By Andy Pasztor
Debates over ensuring an adequate supply of future airline pilots world-wide increasingly focus on a new variable: proficiency of the flight instructors who will train them.
On Thursday, the Flight Safety Foundation, an independent safety advocacy group with global influence, called for significantly stepped-up international efforts to vet training academies and establish guidelines for the competence of their instructors.
A white paper from the organization contends the global aviation industry has “reached a crossroads in determining how pilots need to be selected, hired, trained and professionally mentored.” For the first time in recent years, the nonprofit foundation based in Alexandria, Va., is urging adoption of what it calls data-driven initiatives relying on advances in simulator training and new international standards for pilot performance.
The document dismisses the value of experience requirements that are based largely or entirely on number of flight hours in log books. To maintain record-low accident rates, the document concludes “the industry needs to be courageous and bold to make these changes and not simply rely on ways of the past.”
The recommendations come at a time of controversy and uncertainty for many pilot training programs. From North America to Europe to fast-growing aviation markets in Asia and elsewhere, airlines and regulators are considering new procedures to screen and train the more-than-600,000 additional aviatorsBoeing Co. projects will be needed to fill airliner cockpits over the next two decades.
In the U.S., lawmakers, carriers, pilot unions and safety experts continue to argue over training changes and potentially lowering minimum experience levels for newly hired co-pilots. To ensure carriers will have an adequate supply of cockpit crews in future years, Congress and industry trade groups are considering proposals to allow co-pilots to start flying passengers with fewer flight hours in their log books than currently allowed.
Newly hired U.S. airline pilots must have at least 1,500 previous flight hours, except for former military pilots or graduates of two- and four-year academic institutions with professional aviation programs.

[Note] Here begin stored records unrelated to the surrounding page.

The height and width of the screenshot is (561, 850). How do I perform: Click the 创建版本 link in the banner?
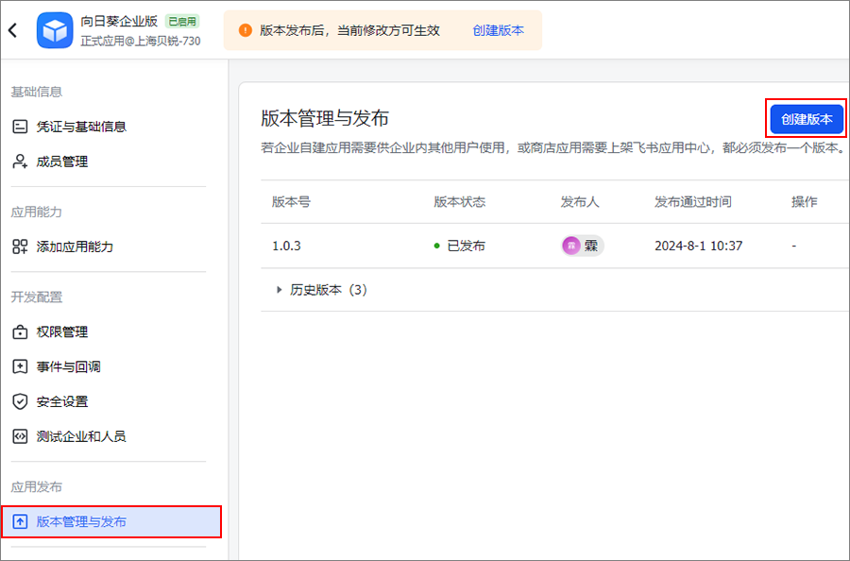(498, 30)
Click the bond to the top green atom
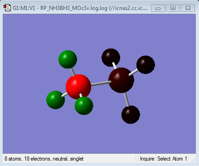The width and height of the screenshot is (199, 166). (73, 72)
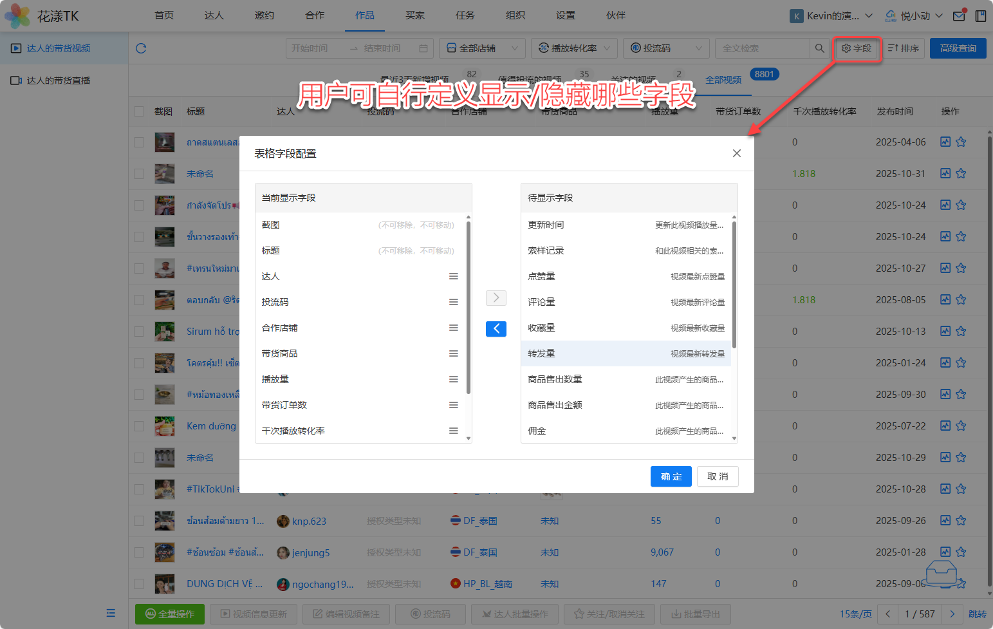Open 达人的带货直播 sidebar item
993x629 pixels.
[58, 80]
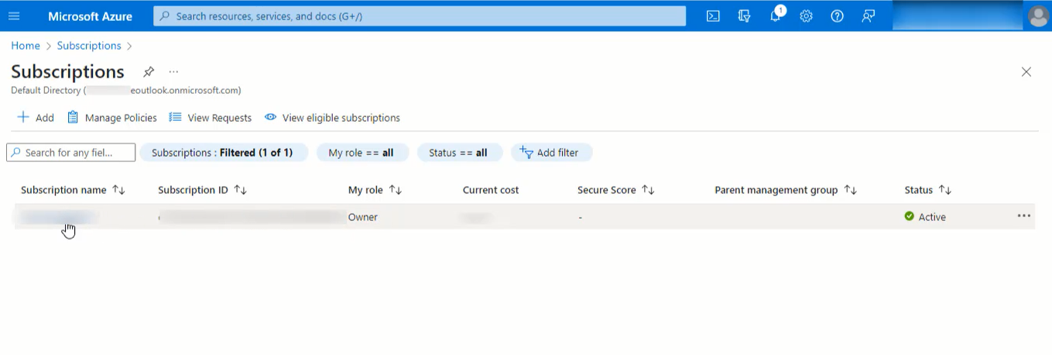1052x355 pixels.
Task: Open portal settings gear
Action: coord(806,16)
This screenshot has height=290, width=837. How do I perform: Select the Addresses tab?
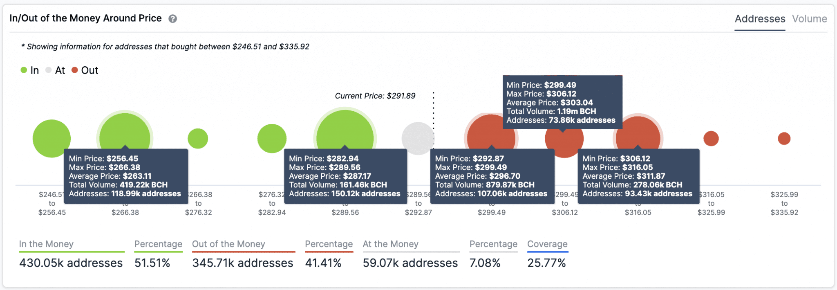point(760,19)
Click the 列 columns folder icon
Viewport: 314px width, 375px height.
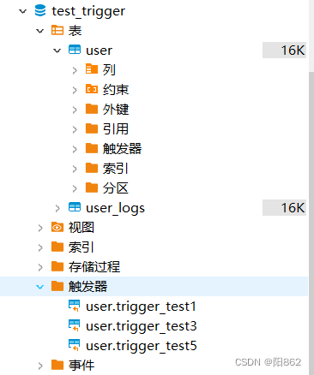pos(92,69)
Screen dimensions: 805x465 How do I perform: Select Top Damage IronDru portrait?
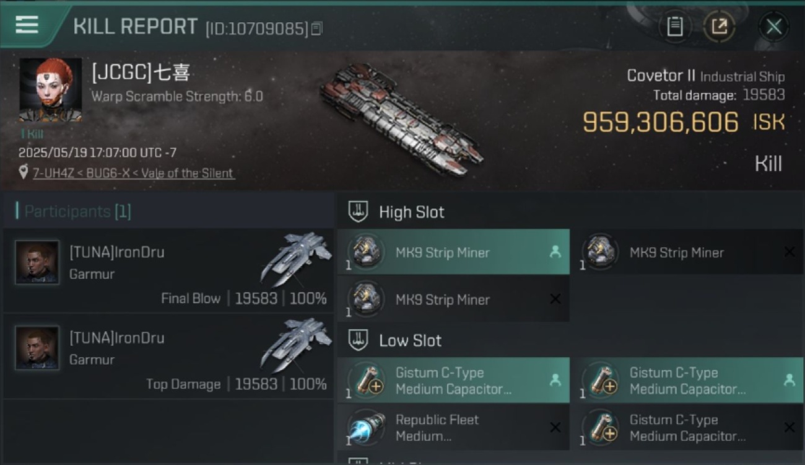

The white paper isn’t intended to influence the debate over specific hours, but rather to emphasize that the industry “has to go above and beyond” strictly considering the flight time of job candidates, according to John Beatty, the foundation’s president.
“We need a better, holistic approach” to revamp training curricula, Mr. Beatty said in an interview, because “we’re not taking full advantage of all we have learned” over the years from safety-incident analyses, better crew coordination and improved simulator technology.
Instead of merely considering the total number of hours a candidate has sat behind the controls of any aircraft, the recommendations stress that “the type of experience and the flight environment must be considered to provide meaning to the number.” According to the white paper, quality of experience depends on various factors, including single-engine or multi-engine flight time, two-pilot operations and weather-related issues.
Other experts likewise emphasize that maintaining an adequate supply of high-quality instructors is more important than enforcing arbitrary flight-hour requirements for new hires. Recent research conducted by the University of North Dakota, for example, found that many student pilots with 200 to 500 flight hours are “performing from a safety point of view equally or better than” those with the currently mandated 1,500 hours, according to professor James Higgins, chair of the school’s aviation department.
But if Congress eventually cuts back minimum experience requirements for new airline hires, Mr. Higgins said the school likely would more quickly lose many students who now temporarily stay on and work as flight instructors to build up their own hours. “We would lose part of our essential ecosystem,” he said, and resulting instructor shortages also could pose “an existential threat” to many other colleges and universities with longstanding aviation programs.
The group contends some carriers already face a shortage of high-quality candidates, but at this point the association’s proposed changes aren’t part of a pending House bill reauthorizing the Federal Aviation Administration. Stiff Democratic opposition is likely to keep the association-backed provision from getting on the Senate floor, according to industry and government officials tracking the issue.
Earlier this week, the president of the Air Line Pilots Association, a union with more than 60,000 members across North America, reiterated objections to easing current experience rules. Tim Canoll told a House aviation subcommittee that the 1,500-hour rule ensures newly-hired pilots have adequate exposure to real-world flight challenges, but he said it hasn’t resulted in an industry-wide pilot shortage.
In its recommendations, the Flight Safety Foundation urged national and international aviation authorities to avoid such problems by embracing flexible training programs “that target real-world risk” and “place a high value on the knowledge and experience of instructors.”